=== TASK STATEMENT ===
Reproduce the records word for word, from the line containing "Viewport: 900px width, 553px" through the end of the records, including both ends. Leave the pictures out of your answer.
::: MATERIAL SUPPLIED
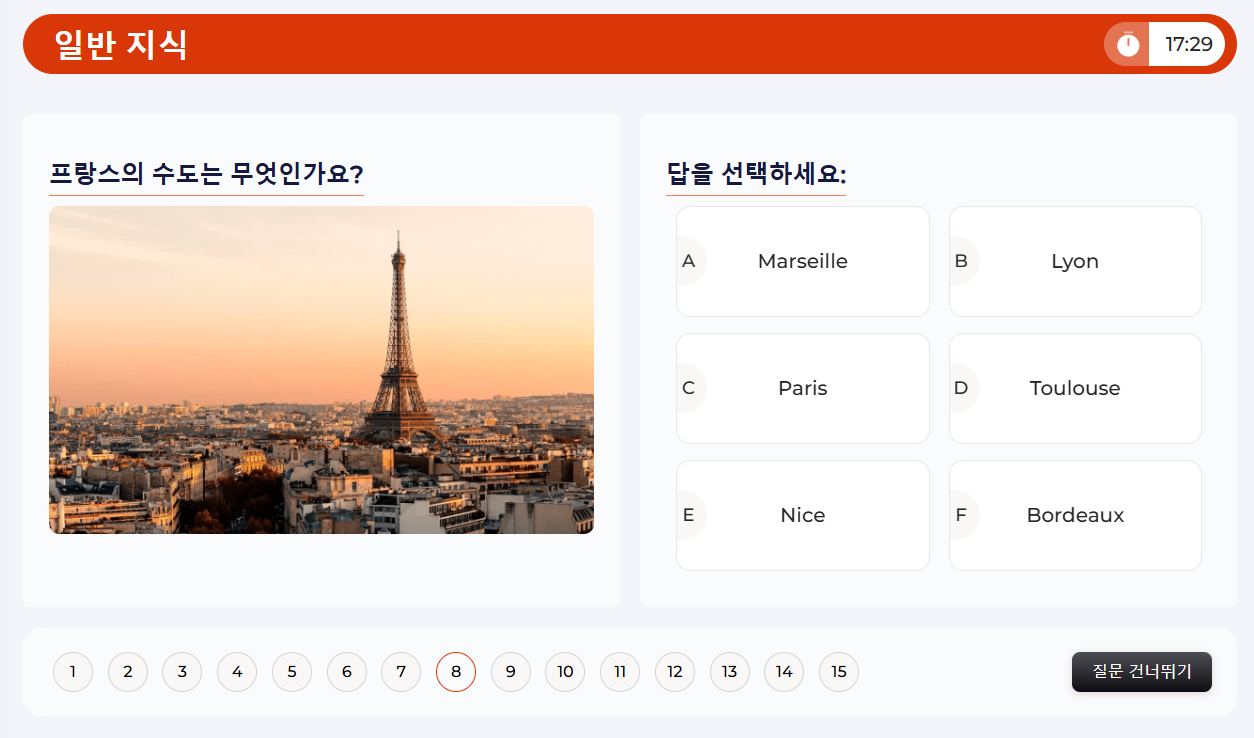Viewport: 1254px width, 738px height.
Task: Click the Eiffel Tower image
Action: click(321, 370)
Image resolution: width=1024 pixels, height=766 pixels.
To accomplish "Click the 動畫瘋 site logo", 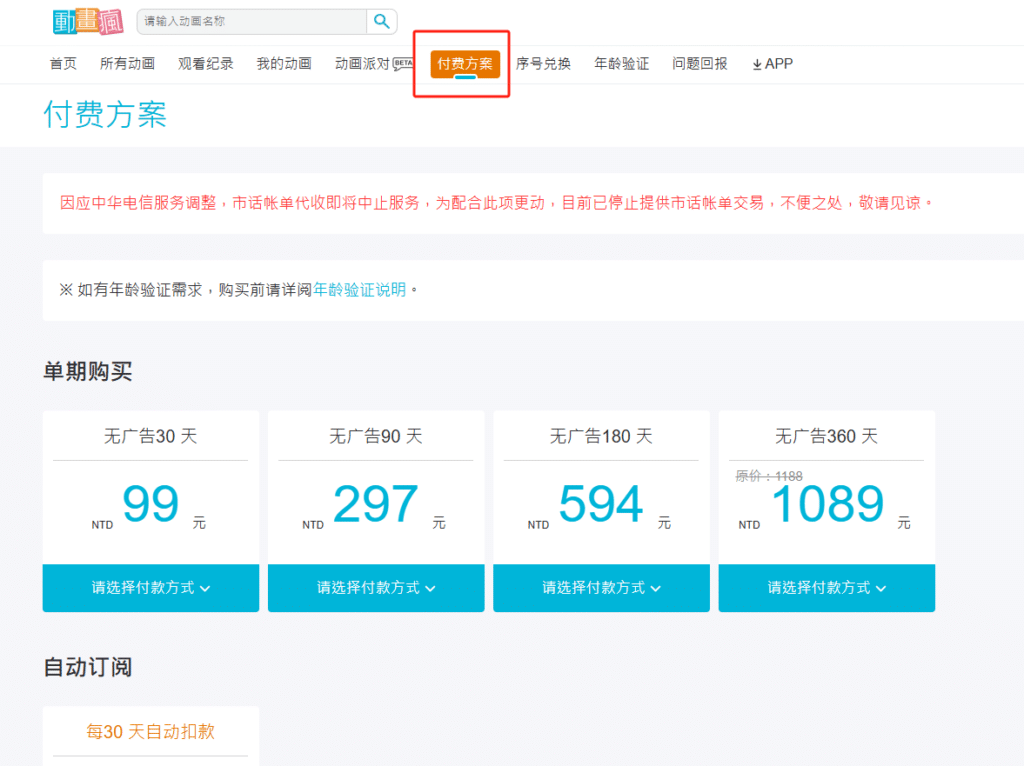I will click(x=87, y=20).
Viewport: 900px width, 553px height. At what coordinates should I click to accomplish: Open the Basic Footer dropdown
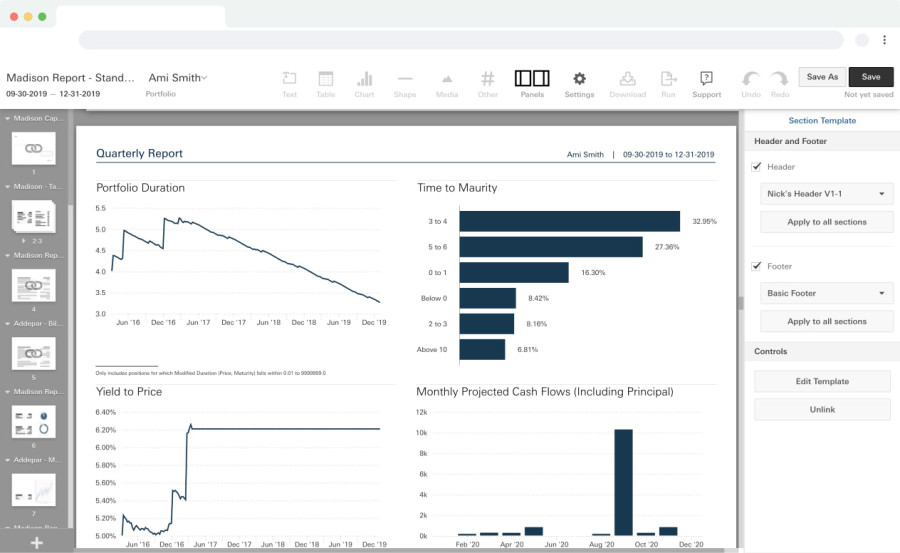point(827,293)
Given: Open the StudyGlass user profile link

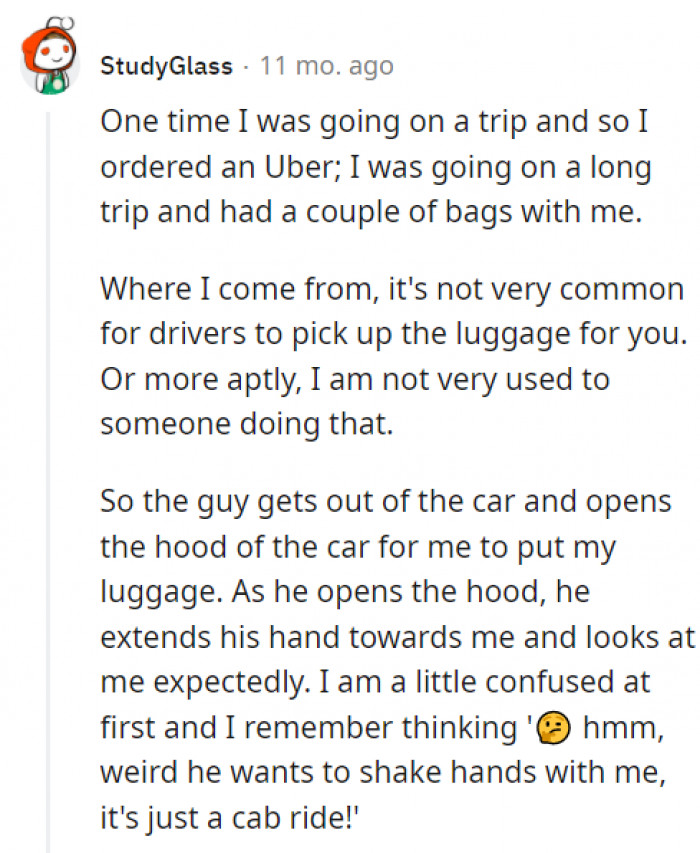Looking at the screenshot, I should (166, 67).
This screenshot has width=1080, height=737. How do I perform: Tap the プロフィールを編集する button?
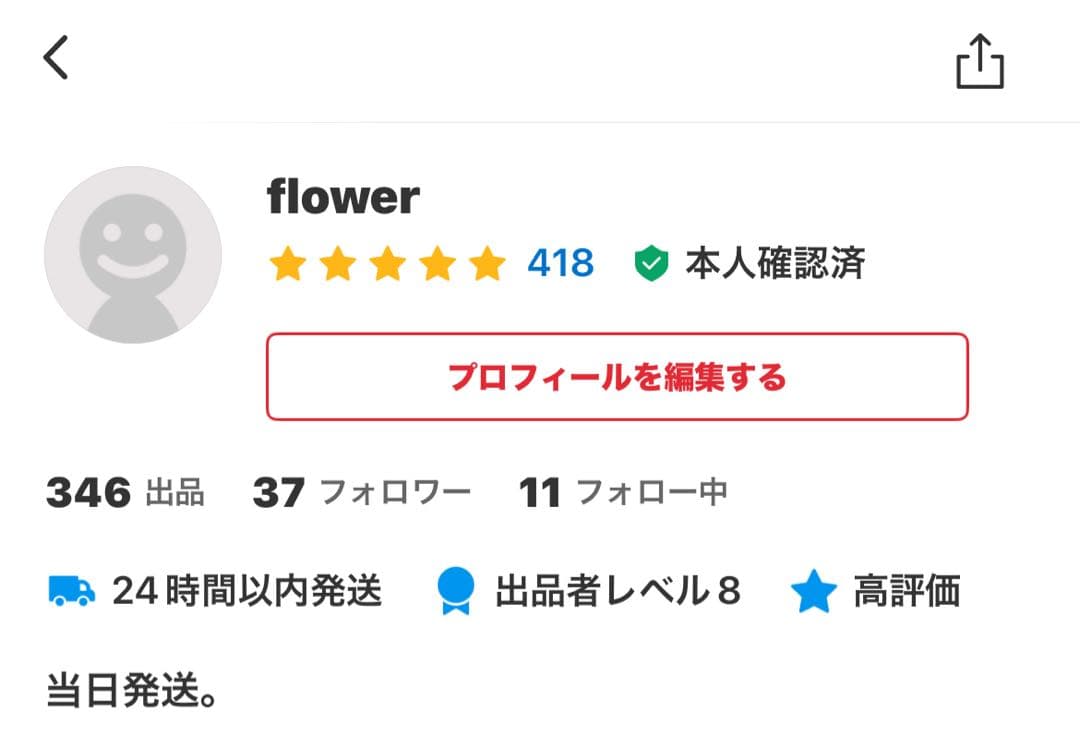(x=617, y=378)
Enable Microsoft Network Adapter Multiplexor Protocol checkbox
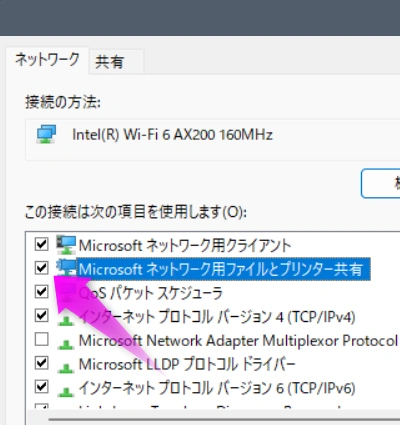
::::::
=== EXERCISE SOLUTION ===
Viewport: 900px width, 553px height. At what coordinates should I click to accomplish: Open the Basic Footer dropdown
point(827,293)
Given: Open the StudyGlass user profile link

Looking at the screenshot, I should (166, 67).
This screenshot has width=1080, height=737. How do I perform: Tap the プロフィールを編集する button?
(x=617, y=378)
Enable Microsoft Network Adapter Multiplexor Protocol checkbox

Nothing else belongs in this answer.